In solving differential equations, the characteristic equation plays a fundamental role. It comes from converting a differential equation into an ordinary algebraic equation using substitutions. Given the second-order linear homogeneous differential equation\[y^{\prime \prime} + 6y^{\prime} + 9y = 0\],you transform the terms: replace the second derivative \(y^{\prime \prime}\) with \(r^2\), the first derivative \(y^{\prime}\) with \(r\), and the function \(y\) with 1. By doing these substitutions, you obtain the characteristic or auxiliary equation:\[r^2 + 6r + 9 = 0\].
This characteristic equation is a quadratic equation. Solving it allows us to determine the behavior of the solutions of the differential equation. In this example, it factors into \((r + 3)^2 = 0\), which reveals a repeated root.

The solution space of a differential equation refers to the set of all possible solutions that satisfy the given equation. For a homogeneous differential equation like\[y^{\prime \prime} + 6y^{\prime} + 9y = 0\],the solution space is a vector space. It consists of linear combinations of the basis solutions we find. To construct the solution space, we look for linearly independent solutions derived from the characteristic equation.
Given a differential equation with a repeated root from the characteristic equation, like \(r = -3\) here, we take a special approach. We start with one solution, \(y_1(x) = e^{-3x}\), and find another linearly independent solution through a modified function, \(y_2(x) = xe^{-3x}\). These provide a basis for the solution space, which in this context, is represented by the set \(\{e^{-3x}, xe^{-3x}\}\). This means any solution to the differential equation can be expressed as a combination of these two solutions.

Linearly independent solutions are crucial in understanding differential equations. Imagine you are handling a set of vectors—the principle here is similar, but with functions. Two functions are linearly independent if no scalar multiple of one function can form the other.
For a second-order homogeneous differential equation with a repeated root, such as the one we're examining, finding two linearly independent solutions ensures the complete representation of the solution space. Traditionally, repeated roots lead us to solutions of the form \(y_1(x) = e^{rx}\) and \(y_2(x) = xe^{rx}\).

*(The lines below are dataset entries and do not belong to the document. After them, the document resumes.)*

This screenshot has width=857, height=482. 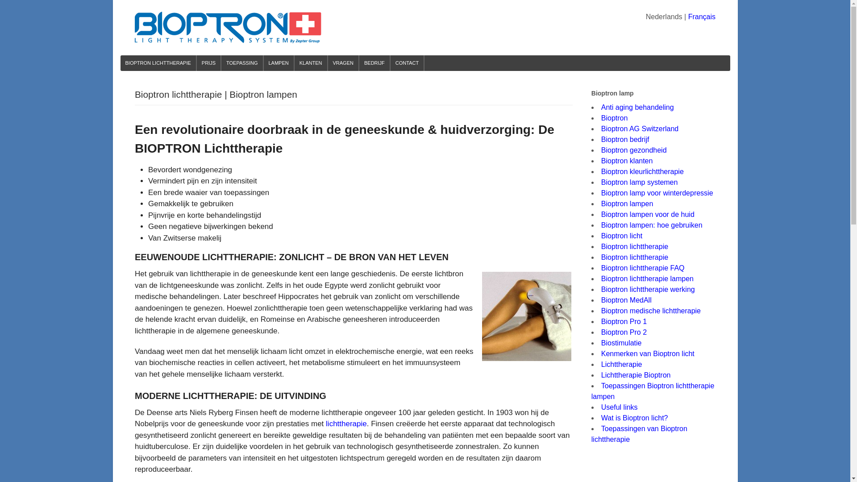 What do you see at coordinates (221, 62) in the screenshot?
I see `'TOEPASSING'` at bounding box center [221, 62].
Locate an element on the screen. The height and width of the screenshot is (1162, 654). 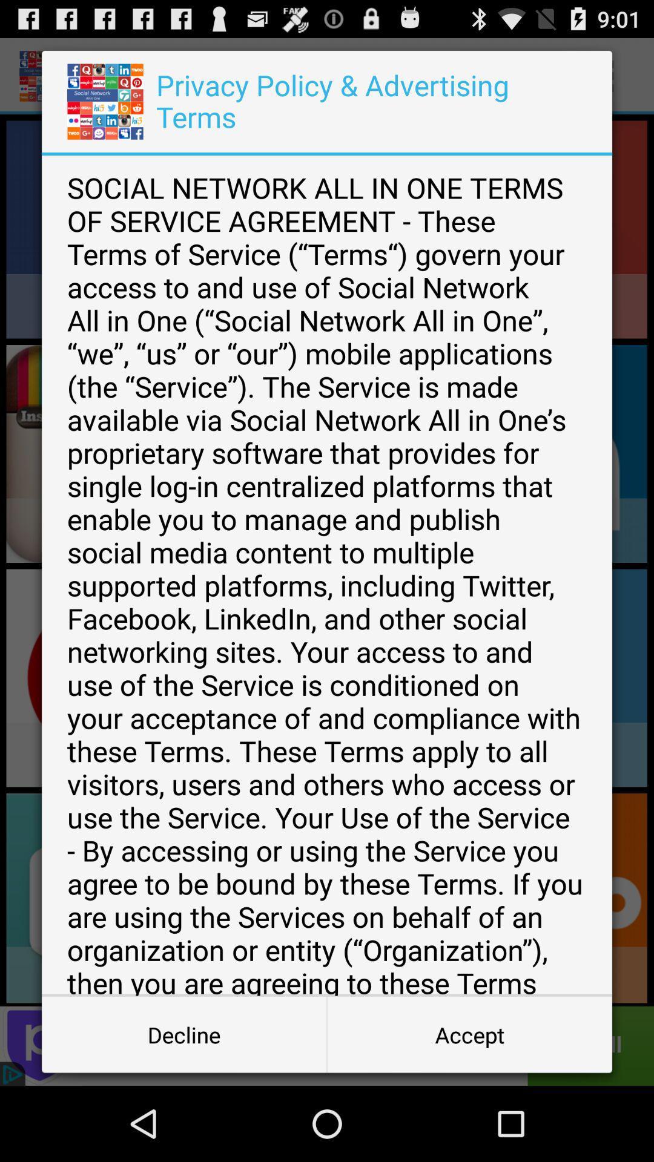
the decline at the bottom left corner is located at coordinates (184, 1034).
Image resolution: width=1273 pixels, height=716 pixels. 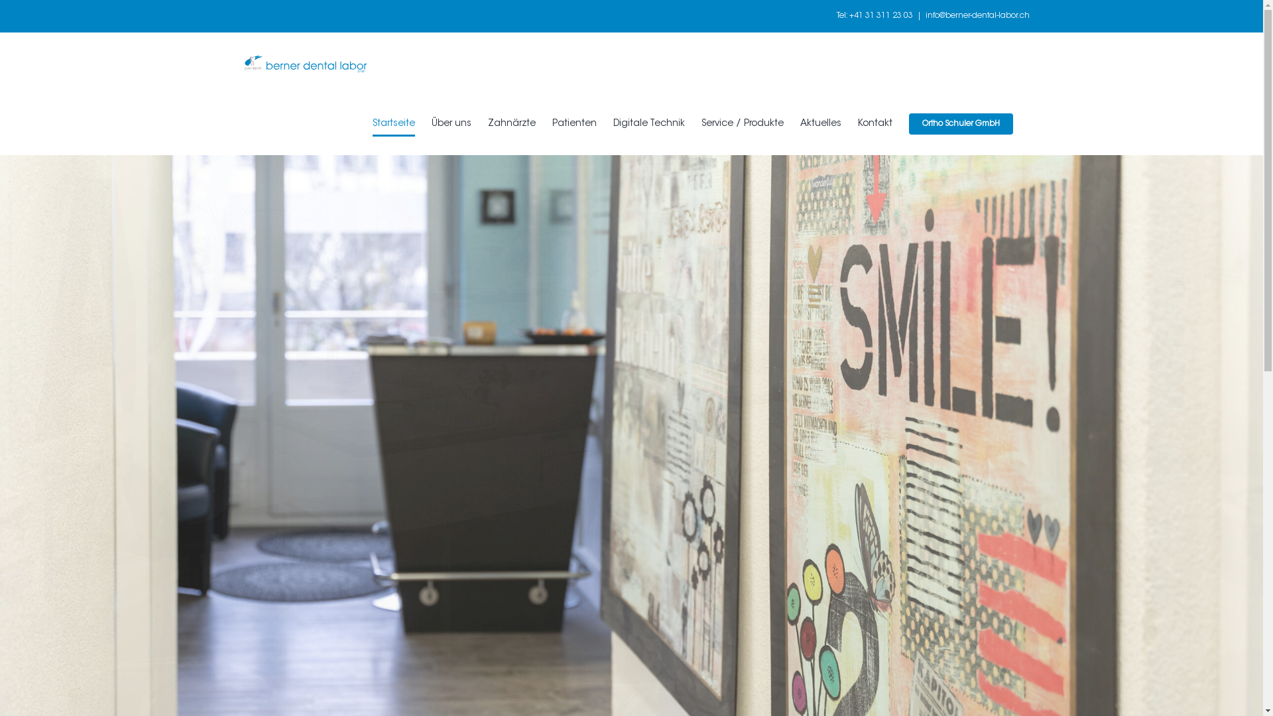 I want to click on 'Patienten', so click(x=573, y=123).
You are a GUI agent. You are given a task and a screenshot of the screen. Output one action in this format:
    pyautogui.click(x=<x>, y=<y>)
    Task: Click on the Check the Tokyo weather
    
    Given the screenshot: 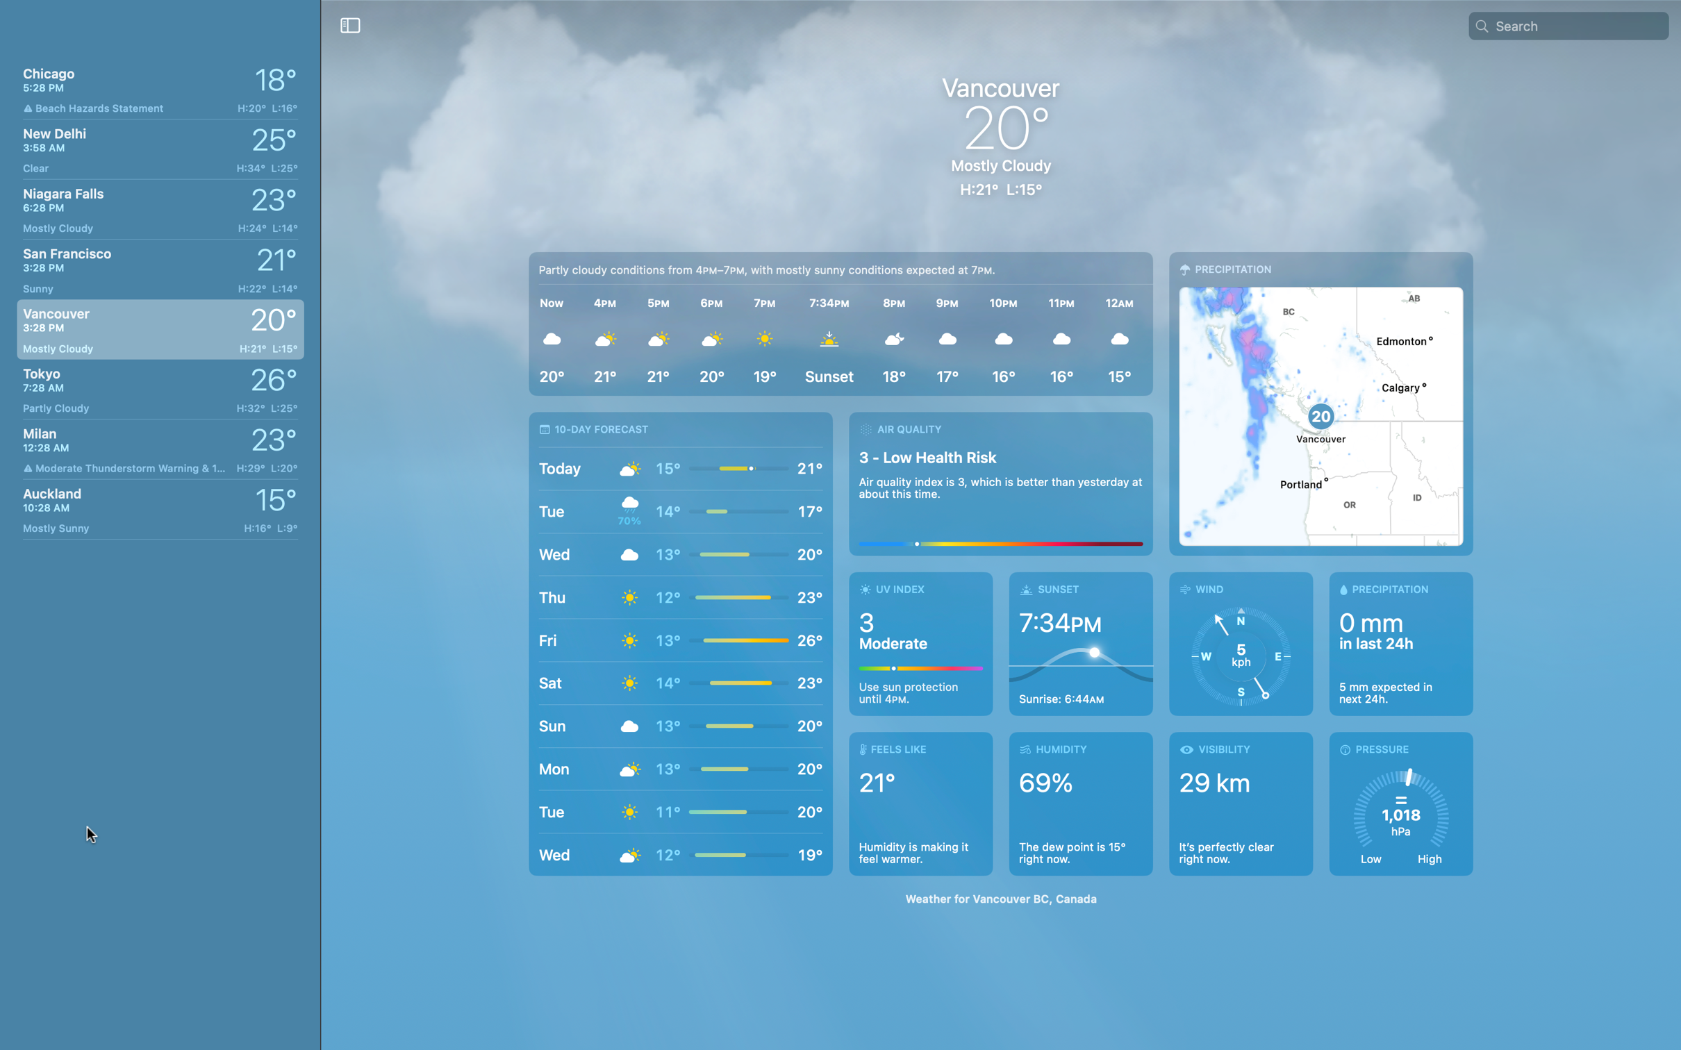 What is the action you would take?
    pyautogui.click(x=156, y=388)
    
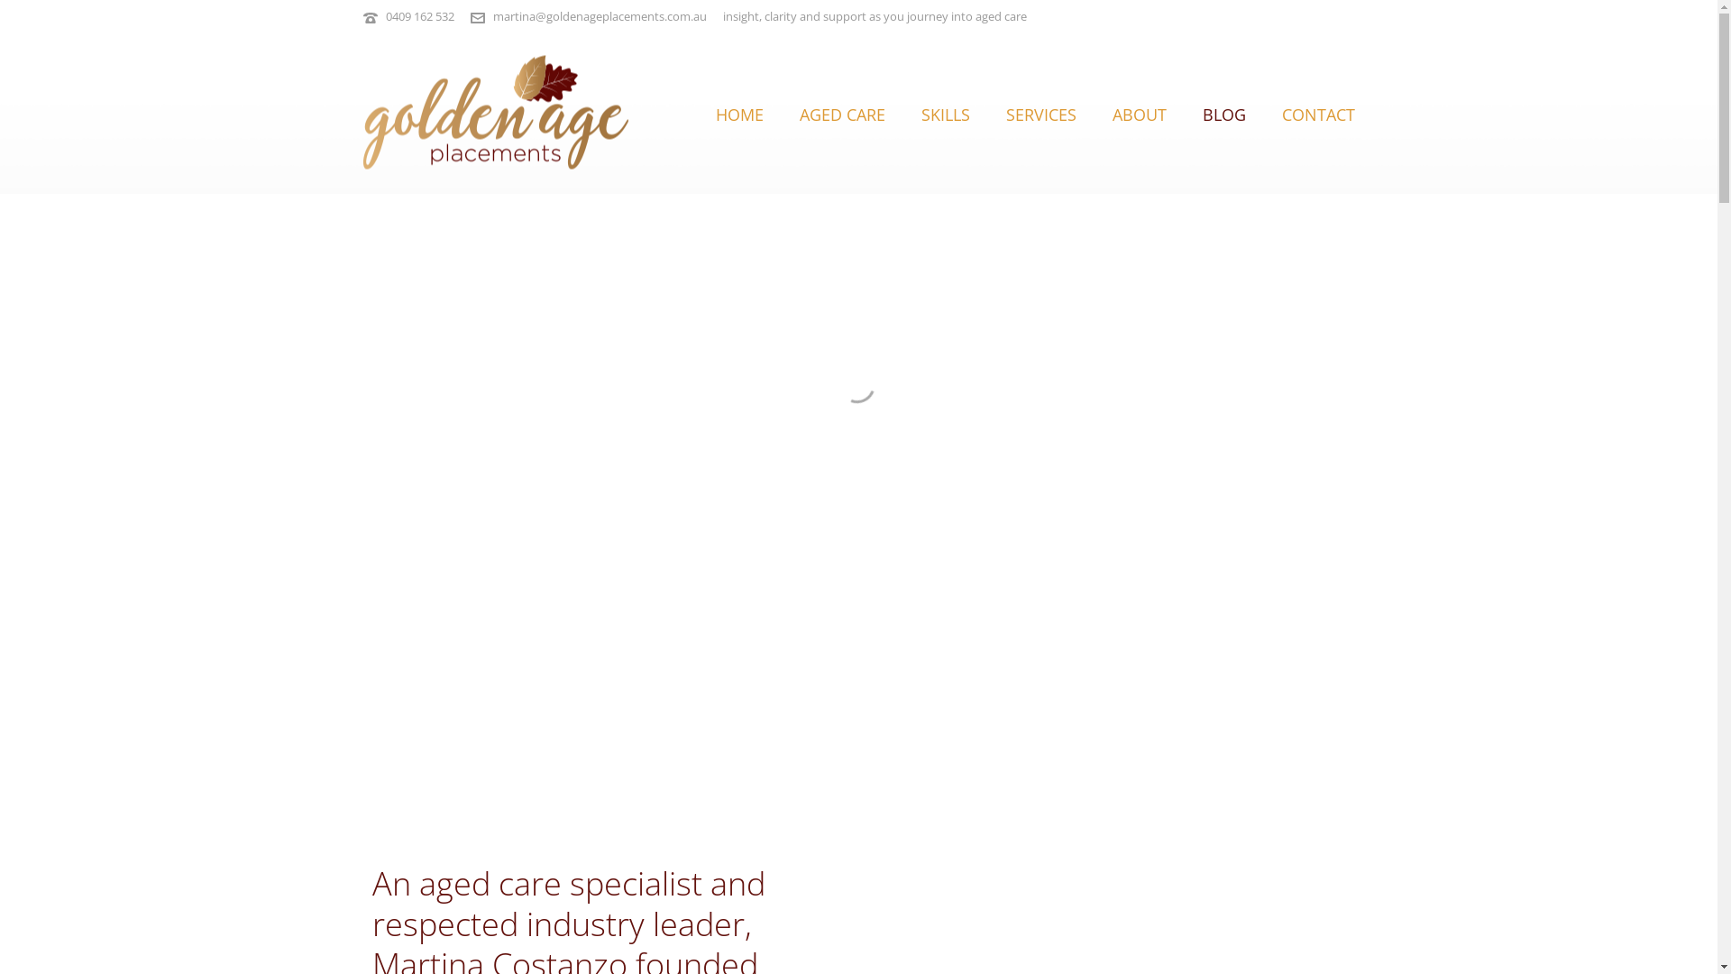  Describe the element at coordinates (418, 16) in the screenshot. I see `'0409 162 532'` at that location.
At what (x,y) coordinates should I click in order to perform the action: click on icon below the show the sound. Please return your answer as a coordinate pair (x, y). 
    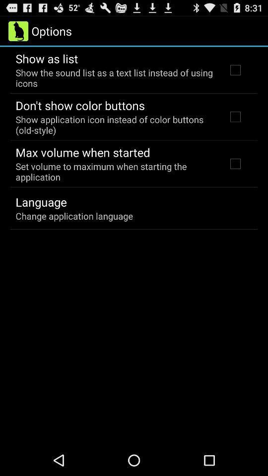
    Looking at the image, I should click on (79, 105).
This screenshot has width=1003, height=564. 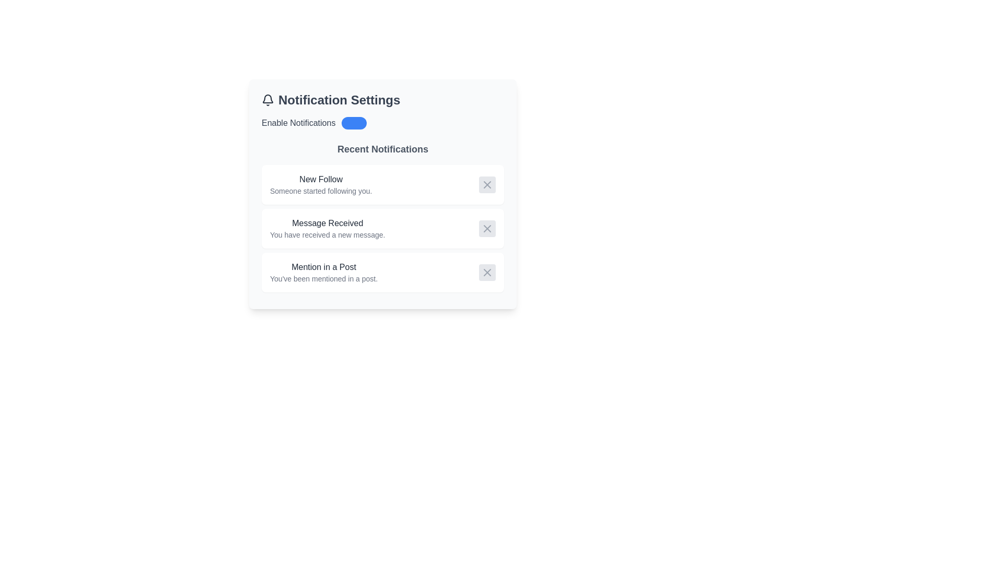 What do you see at coordinates (320, 179) in the screenshot?
I see `the text label that reads 'New Follow', which is positioned at the top part of the first notification in the recent notifications list` at bounding box center [320, 179].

• For the equation \(r = -3\), this translates to \(y_1(x) = e^{-3x}\).
• The second, linearly independent solution becomes \(y_2(x) = xe^{-3x}\) due to the repeated nature of the root.

These solutions form a basis, meaning they span the possible solutions for the differential equation, providing insights into the behavior of systems described by the equation. Understanding this relationship is key to mastering solutions in differential equations.